» Extracted records
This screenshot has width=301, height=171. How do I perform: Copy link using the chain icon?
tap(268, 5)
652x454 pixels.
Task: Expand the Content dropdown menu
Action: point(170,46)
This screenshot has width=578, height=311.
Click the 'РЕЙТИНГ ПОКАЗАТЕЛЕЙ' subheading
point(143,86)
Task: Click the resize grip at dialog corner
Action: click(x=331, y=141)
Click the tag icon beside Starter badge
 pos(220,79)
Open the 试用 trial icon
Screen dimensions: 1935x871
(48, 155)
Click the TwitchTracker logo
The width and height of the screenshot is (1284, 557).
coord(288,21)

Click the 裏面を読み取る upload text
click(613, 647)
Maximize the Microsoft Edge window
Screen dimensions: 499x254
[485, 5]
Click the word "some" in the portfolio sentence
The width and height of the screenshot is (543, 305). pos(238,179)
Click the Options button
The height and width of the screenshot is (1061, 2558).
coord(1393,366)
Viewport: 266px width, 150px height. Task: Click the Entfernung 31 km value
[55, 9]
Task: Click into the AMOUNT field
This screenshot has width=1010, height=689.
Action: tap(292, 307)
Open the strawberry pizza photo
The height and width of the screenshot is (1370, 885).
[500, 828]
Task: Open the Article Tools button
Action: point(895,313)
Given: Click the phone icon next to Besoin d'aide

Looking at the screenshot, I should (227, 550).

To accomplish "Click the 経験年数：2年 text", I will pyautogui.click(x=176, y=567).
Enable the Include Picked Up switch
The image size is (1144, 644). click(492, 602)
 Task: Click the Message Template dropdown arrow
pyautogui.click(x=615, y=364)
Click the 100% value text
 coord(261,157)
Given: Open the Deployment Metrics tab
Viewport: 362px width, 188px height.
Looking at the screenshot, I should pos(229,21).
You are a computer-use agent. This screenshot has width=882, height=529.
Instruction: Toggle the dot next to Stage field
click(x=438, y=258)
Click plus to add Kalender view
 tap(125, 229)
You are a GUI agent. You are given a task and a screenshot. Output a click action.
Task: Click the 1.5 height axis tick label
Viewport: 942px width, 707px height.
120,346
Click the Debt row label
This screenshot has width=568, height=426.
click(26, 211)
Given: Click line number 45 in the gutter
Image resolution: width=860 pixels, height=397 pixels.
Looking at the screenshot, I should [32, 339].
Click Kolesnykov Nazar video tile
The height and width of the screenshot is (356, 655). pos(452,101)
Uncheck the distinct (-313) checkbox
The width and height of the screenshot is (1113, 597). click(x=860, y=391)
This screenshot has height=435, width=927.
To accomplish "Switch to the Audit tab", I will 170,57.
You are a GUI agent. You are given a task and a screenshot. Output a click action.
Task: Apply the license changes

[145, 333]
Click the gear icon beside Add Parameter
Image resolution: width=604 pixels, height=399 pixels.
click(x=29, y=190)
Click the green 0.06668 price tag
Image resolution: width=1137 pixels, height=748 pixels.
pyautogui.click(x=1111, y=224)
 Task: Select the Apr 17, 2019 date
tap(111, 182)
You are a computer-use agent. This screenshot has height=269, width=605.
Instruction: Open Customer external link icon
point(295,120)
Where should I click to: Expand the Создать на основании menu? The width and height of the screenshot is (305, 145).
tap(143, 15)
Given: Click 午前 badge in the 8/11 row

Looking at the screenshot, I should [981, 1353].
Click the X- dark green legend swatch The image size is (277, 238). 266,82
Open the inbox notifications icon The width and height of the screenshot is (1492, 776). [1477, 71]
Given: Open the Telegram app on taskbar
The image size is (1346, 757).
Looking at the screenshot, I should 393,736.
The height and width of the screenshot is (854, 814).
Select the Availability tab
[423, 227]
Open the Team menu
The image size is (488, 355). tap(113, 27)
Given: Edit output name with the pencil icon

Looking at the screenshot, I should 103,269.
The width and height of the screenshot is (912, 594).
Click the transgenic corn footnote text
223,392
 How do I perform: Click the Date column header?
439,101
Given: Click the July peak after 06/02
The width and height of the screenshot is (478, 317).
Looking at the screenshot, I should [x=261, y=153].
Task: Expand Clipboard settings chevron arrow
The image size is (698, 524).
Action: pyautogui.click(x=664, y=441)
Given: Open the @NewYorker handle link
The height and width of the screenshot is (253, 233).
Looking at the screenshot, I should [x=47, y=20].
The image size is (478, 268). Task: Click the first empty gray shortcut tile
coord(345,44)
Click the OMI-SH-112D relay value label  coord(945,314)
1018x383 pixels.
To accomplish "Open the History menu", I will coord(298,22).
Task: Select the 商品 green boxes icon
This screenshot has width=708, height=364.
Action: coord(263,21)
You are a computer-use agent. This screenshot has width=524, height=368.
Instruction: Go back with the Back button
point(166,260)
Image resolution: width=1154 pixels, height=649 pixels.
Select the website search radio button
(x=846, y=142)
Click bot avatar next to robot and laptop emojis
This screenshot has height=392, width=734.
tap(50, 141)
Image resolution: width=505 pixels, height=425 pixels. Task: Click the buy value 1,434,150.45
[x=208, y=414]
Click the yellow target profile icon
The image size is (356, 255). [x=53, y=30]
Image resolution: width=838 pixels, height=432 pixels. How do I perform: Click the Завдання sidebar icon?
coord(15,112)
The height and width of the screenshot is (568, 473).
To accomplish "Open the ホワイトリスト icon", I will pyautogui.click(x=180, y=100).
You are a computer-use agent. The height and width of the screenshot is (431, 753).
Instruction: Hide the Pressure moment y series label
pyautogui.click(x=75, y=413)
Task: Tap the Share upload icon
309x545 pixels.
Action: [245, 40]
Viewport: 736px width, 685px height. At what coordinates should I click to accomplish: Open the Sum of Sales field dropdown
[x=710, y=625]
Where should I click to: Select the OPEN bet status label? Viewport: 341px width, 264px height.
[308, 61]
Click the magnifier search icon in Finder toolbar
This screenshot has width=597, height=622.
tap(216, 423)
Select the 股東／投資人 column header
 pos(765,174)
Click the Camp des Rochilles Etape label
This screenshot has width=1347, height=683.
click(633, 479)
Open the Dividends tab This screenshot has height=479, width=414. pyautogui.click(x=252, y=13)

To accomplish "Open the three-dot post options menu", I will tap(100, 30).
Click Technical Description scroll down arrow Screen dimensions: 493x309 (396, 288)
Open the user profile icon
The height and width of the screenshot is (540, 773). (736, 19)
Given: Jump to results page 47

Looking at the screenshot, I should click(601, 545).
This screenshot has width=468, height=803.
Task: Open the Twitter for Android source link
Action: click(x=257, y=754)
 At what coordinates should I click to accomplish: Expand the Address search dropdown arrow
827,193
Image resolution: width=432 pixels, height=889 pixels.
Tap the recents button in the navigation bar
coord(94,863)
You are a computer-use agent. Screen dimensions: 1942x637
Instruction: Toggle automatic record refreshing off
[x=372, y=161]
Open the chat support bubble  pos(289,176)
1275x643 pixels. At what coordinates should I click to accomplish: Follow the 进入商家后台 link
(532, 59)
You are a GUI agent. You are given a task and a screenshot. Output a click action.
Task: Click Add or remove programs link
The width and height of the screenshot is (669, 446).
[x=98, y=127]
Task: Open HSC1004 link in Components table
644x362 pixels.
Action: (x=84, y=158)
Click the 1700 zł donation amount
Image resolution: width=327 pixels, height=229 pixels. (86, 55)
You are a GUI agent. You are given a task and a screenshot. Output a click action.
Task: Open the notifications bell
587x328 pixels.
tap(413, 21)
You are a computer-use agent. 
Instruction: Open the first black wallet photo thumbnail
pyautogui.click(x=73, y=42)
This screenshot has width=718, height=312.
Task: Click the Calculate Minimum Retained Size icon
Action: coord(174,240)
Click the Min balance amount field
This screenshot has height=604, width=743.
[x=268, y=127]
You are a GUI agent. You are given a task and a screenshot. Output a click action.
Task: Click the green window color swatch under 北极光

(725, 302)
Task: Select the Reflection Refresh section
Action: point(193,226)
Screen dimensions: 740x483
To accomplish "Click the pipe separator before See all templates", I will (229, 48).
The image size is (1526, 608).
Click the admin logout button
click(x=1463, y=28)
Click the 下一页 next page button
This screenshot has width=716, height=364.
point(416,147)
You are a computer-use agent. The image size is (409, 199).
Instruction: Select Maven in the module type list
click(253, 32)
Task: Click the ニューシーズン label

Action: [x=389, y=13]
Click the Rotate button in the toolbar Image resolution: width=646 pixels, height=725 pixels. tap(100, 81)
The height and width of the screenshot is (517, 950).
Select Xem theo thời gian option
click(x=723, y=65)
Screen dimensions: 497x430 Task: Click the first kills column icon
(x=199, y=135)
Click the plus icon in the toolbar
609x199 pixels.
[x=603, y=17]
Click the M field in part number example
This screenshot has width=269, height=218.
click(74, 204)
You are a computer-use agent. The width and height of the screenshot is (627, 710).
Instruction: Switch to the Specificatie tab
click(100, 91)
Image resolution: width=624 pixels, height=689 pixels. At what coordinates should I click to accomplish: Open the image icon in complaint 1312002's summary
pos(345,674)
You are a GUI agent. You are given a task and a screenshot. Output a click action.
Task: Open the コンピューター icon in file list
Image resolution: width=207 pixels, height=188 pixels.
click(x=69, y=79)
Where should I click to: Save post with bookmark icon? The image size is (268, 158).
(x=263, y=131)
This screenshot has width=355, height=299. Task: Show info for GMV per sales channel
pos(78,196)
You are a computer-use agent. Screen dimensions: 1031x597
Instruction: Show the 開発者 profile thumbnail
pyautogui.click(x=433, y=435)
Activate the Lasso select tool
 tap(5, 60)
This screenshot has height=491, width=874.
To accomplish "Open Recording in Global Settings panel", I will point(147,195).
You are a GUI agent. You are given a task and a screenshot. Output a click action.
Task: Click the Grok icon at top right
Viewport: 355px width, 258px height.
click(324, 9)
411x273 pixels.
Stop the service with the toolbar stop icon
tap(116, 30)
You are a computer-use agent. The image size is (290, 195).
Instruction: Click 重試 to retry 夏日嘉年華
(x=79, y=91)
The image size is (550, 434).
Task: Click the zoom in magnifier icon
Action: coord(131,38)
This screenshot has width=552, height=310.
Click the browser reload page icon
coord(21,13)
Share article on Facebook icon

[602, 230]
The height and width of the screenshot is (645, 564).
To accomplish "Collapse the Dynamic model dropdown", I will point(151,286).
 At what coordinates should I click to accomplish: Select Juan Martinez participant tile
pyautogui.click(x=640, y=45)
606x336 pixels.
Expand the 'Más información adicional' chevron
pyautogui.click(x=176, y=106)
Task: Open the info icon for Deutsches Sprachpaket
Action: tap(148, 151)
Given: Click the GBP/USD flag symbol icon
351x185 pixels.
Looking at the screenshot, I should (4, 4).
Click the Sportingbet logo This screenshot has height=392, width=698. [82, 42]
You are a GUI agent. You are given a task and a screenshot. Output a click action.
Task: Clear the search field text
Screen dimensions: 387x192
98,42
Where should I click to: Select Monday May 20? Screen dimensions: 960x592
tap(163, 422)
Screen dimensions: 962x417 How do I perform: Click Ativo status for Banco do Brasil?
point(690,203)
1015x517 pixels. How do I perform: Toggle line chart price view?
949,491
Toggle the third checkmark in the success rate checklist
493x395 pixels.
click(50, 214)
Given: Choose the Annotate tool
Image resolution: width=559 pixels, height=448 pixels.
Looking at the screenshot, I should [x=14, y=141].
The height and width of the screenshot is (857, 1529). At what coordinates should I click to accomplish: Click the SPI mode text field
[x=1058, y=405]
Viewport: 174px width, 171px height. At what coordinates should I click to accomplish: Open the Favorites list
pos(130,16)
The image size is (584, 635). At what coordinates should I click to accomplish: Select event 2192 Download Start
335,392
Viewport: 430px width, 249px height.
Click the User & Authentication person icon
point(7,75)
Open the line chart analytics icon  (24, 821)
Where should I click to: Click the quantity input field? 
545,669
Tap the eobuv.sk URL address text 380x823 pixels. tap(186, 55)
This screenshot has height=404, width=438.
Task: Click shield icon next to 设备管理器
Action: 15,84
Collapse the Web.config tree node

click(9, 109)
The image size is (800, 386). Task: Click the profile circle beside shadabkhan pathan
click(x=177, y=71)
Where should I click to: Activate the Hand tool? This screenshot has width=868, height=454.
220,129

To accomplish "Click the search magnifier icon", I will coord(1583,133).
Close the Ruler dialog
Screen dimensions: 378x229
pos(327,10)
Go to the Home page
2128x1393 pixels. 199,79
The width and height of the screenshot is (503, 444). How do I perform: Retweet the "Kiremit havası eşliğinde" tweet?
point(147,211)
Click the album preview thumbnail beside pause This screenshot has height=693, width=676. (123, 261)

» INSTRUCTIONS FOR THE TASK
Starting with the first line of the records, repeat every line up to and including the one containing "Task: Click into the AMOUNT field", and nothing else.

» SOLUTION FOR THIS PROBLEM
This screenshot has width=301, height=171. How do I perform: Copy link using the chain icon?
tap(268, 5)
652x454 pixels.
Task: Expand the Content dropdown menu
Action: point(170,46)
This screenshot has width=578, height=311.
Click the 'РЕЙТИНГ ПОКАЗАТЕЛЕЙ' subheading
point(143,86)
Task: Click the resize grip at dialog corner
Action: click(x=331, y=141)
Click the tag icon beside Starter badge
 pos(220,79)
Open the 试用 trial icon
Screen dimensions: 1935x871
(48, 155)
Click the TwitchTracker logo
The width and height of the screenshot is (1284, 557).
coord(288,21)

Click the 裏面を読み取る upload text
click(613, 647)
Maximize the Microsoft Edge window
Screen dimensions: 499x254
[485, 5]
Click the word "some" in the portfolio sentence
The width and height of the screenshot is (543, 305). pos(238,179)
Click the Options button
The height and width of the screenshot is (1061, 2558).
coord(1393,366)
Viewport: 266px width, 150px height. Task: Click the Entfernung 31 km value
[55, 9]
Task: Click into the AMOUNT field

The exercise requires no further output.